Pour prouver que malgré l’épidémie et malgré la soi-disant solidarité dont tout le monde est censé faire preuve, le capitalisme est toujours bien vivant. Rising Pharmaceuticals, une société basée dans le New Jersey et qui produit la Chloroquine – un anti-malaria qui est supposé aider dans le traitement du Coronavirus, aurait délibérément doublé les prix de vente de son médicament au mois de janvier alors que la crise frappait la Chine. Ce qui veut dire deux choses : 1) ils savaient déjà que leur médicament avait un potentiel dans la lutte contre le Coronavirus et 2) il serait intéressant que le CEO de la boîte se fasse cracher dessus par une centaine de patients positifs au COVID19, ça devrait le détendre pour le pricing de son médicament.

Autrement Elon Musk a finalement fermé ses usines après s’être accroché au volant plus longtemps que de raison et surtout après avoir mis en doute la gravité du virus avec des « tweets » dont il a le secret. Et puis les crypto-monnaies sont en plein délire aussi, puisqu’après s’être fait massacré ces deniers jours, le Bitcoin a repris 16% hier. On retiendra aussi que Verizon a constaté une hausse de 20% du trafic sur le net et que NetFlix a réduit les débits de son streaming vers l’Europe pour éviter la saturation. Manquerait plus que NetFlix saute et ça deviendrait vraiment compliqué sans les tutos de Walking Dead.

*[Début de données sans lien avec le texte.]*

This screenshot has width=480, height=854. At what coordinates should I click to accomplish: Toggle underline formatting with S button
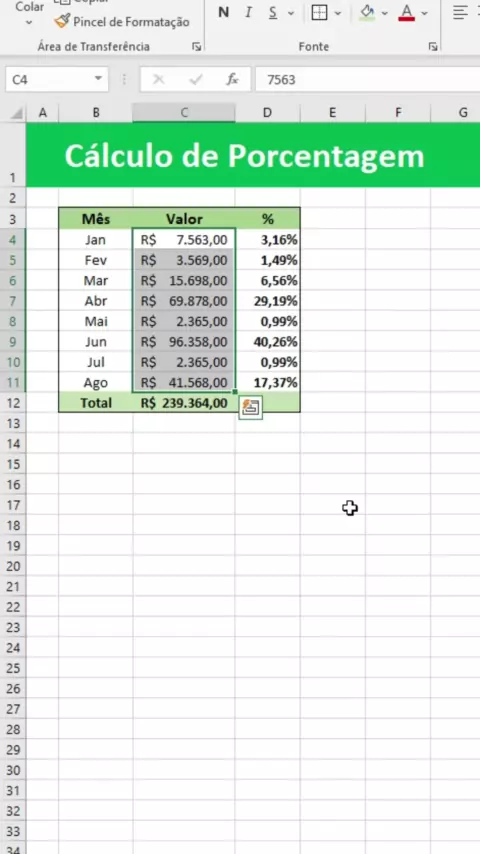[x=273, y=13]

On va terminer cette chronique en vous recommandant encore une fois de rester chez vous et d’appliquer les consignes que l’on vous balance 22 fois par heure à la télé et à la radio. Ça ne fait pas plaisir, mais ça permettra au moins de raccourcir cette situation de confinement à terme. Et que si vous préférez penser que vous êtes invincible et que tout ça ne s’adresse pas à vous, ben désolé, vous n’êtes pas invincible, vous êtes juste con.

Passez tout de même un excellent week-end, normalement ça devrait être assez calme et au moins on sait que les bourses ne bougeront pas. Moi je vous retrouve lundi sans faute pour essayer de trouver des choses intelligentes à raconter, ce qui promet de ne pas être simple.

À lundi.

Thomas Veillet

Investir.ch

 

“If you’re going through hell, keep going.”